Work task :: Send back all of the data, word for word.
· · ·
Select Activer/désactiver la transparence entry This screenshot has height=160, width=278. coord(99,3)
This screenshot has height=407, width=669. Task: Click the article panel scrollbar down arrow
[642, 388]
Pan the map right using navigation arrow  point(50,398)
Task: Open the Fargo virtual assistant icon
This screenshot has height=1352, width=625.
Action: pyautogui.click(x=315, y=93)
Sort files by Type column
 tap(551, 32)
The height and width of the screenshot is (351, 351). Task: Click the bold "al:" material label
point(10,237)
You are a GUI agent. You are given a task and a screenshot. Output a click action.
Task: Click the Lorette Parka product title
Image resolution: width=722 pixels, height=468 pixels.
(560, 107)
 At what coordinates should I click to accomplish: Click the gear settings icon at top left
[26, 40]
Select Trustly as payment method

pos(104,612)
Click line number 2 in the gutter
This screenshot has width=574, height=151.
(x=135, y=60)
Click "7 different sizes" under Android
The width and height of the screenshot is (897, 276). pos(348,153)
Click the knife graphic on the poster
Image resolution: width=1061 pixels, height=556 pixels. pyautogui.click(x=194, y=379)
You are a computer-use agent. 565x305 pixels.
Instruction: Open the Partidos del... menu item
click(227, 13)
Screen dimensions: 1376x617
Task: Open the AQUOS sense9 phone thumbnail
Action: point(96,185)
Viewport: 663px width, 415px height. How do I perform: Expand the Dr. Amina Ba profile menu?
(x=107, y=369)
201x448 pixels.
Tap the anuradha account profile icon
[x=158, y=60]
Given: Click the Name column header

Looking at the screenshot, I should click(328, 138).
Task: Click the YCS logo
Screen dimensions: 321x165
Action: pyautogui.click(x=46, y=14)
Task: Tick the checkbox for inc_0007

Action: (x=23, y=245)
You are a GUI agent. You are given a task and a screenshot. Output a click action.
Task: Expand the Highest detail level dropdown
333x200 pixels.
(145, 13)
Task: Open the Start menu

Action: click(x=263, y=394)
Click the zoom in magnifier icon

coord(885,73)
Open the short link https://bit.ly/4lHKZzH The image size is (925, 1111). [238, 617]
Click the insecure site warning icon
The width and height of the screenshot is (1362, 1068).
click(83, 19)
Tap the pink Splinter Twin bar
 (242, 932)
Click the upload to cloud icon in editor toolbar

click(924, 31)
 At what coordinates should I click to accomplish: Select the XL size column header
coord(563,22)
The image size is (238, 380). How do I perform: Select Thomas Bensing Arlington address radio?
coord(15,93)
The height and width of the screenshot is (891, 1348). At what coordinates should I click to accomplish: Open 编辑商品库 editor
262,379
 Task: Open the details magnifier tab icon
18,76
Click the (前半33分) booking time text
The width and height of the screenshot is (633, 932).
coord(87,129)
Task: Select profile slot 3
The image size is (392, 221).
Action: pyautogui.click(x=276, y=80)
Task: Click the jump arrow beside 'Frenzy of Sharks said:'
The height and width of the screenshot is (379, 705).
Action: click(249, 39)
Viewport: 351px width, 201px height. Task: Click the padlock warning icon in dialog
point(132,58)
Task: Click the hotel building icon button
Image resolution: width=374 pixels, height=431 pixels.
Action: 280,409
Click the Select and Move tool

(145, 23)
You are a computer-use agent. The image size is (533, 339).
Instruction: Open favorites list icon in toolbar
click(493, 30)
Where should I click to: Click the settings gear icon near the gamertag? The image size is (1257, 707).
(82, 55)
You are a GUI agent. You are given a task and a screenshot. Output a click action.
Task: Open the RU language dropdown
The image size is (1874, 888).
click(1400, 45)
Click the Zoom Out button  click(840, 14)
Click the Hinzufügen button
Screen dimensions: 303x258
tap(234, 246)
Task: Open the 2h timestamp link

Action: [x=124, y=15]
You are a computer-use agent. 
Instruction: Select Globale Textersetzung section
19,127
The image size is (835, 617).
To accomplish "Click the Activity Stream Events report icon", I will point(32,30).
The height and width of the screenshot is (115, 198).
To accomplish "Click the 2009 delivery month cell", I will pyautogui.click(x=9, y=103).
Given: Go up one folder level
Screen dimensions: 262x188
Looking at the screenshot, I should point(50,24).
· · ·
Response box ::
Select Activer/désactiver la transparence entry This screenshot has height=160, width=278. coord(99,3)
This screenshot has height=407, width=669. Task: Click the article panel scrollbar down arrow
[642, 388]
Pan the map right using navigation arrow  point(50,398)
Task: Open the Fargo virtual assistant icon
This screenshot has height=1352, width=625.
Action: pyautogui.click(x=315, y=93)
Sort files by Type column
 tap(551, 32)
The height and width of the screenshot is (351, 351). Task: Click the bold "al:" material label
point(10,237)
You are a GUI agent. You are given a task and a screenshot. Output a click action.
Task: Click the Lorette Parka product title
Image resolution: width=722 pixels, height=468 pixels.
(560, 107)
 At what coordinates should I click to accomplish: Click the gear settings icon at top left
[26, 40]
Select Trustly as payment method

pos(104,612)
Click line number 2 in the gutter
This screenshot has width=574, height=151.
(x=135, y=60)
Click "7 different sizes" under Android
The width and height of the screenshot is (897, 276). pos(348,153)
Click the knife graphic on the poster
Image resolution: width=1061 pixels, height=556 pixels. pyautogui.click(x=194, y=379)
You are a computer-use agent. 565x305 pixels.
Instruction: Open the Partidos del... menu item
click(227, 13)
Screen dimensions: 1376x617
Task: Open the AQUOS sense9 phone thumbnail
Action: point(96,185)
Viewport: 663px width, 415px height. How do I perform: Expand the Dr. Amina Ba profile menu?
(x=107, y=369)
201x448 pixels.
Tap the anuradha account profile icon
[x=158, y=60]
Given: Click the Name column header

Looking at the screenshot, I should click(328, 138).
Task: Click the YCS logo
Screen dimensions: 321x165
Action: pyautogui.click(x=46, y=14)
Task: Tick the checkbox for inc_0007

Action: (x=23, y=245)
You are a GUI agent. You are given a task and a screenshot. Output a click action.
Task: Expand the Highest detail level dropdown
333x200 pixels.
(145, 13)
Task: Open the Start menu

Action: click(x=263, y=394)
Click the zoom in magnifier icon

coord(885,73)
Open the short link https://bit.ly/4lHKZzH The image size is (925, 1111). [238, 617]
Click the insecure site warning icon
The width and height of the screenshot is (1362, 1068).
click(83, 19)
Tap the pink Splinter Twin bar
 (242, 932)
Click the upload to cloud icon in editor toolbar

click(924, 31)
 At what coordinates should I click to accomplish: Select the XL size column header
coord(563,22)
The image size is (238, 380). How do I perform: Select Thomas Bensing Arlington address radio?
coord(15,93)
The height and width of the screenshot is (891, 1348). At what coordinates should I click to accomplish: Open 编辑商品库 editor
262,379
 Task: Open the details magnifier tab icon
18,76
Click the (前半33分) booking time text
The width and height of the screenshot is (633, 932).
coord(87,129)
Task: Select profile slot 3
The image size is (392, 221).
Action: pyautogui.click(x=276, y=80)
Task: Click the jump arrow beside 'Frenzy of Sharks said:'
The height and width of the screenshot is (379, 705).
Action: click(249, 39)
Viewport: 351px width, 201px height. Task: Click the padlock warning icon in dialog
point(132,58)
Task: Click the hotel building icon button
Image resolution: width=374 pixels, height=431 pixels.
Action: 280,409
Click the Select and Move tool

(145, 23)
You are a computer-use agent. The image size is (533, 339).
Instruction: Open favorites list icon in toolbar
click(493, 30)
Where should I click to: Click the settings gear icon near the gamertag? The image size is (1257, 707).
(82, 55)
You are a GUI agent. You are given a task and a screenshot. Output a click action.
Task: Open the RU language dropdown
The image size is (1874, 888).
click(1400, 45)
Click the Zoom Out button  click(840, 14)
Click the Hinzufügen button
Screen dimensions: 303x258
tap(234, 246)
Task: Open the 2h timestamp link

Action: [x=124, y=15]
You are a computer-use agent. 
Instruction: Select Globale Textersetzung section
19,127
The image size is (835, 617).
To accomplish "Click the Activity Stream Events report icon", I will point(32,30).
The height and width of the screenshot is (115, 198).
To accomplish "Click the 2009 delivery month cell", I will pyautogui.click(x=9, y=103).
Given: Go up one folder level
Screen dimensions: 262x188
Looking at the screenshot, I should point(50,24).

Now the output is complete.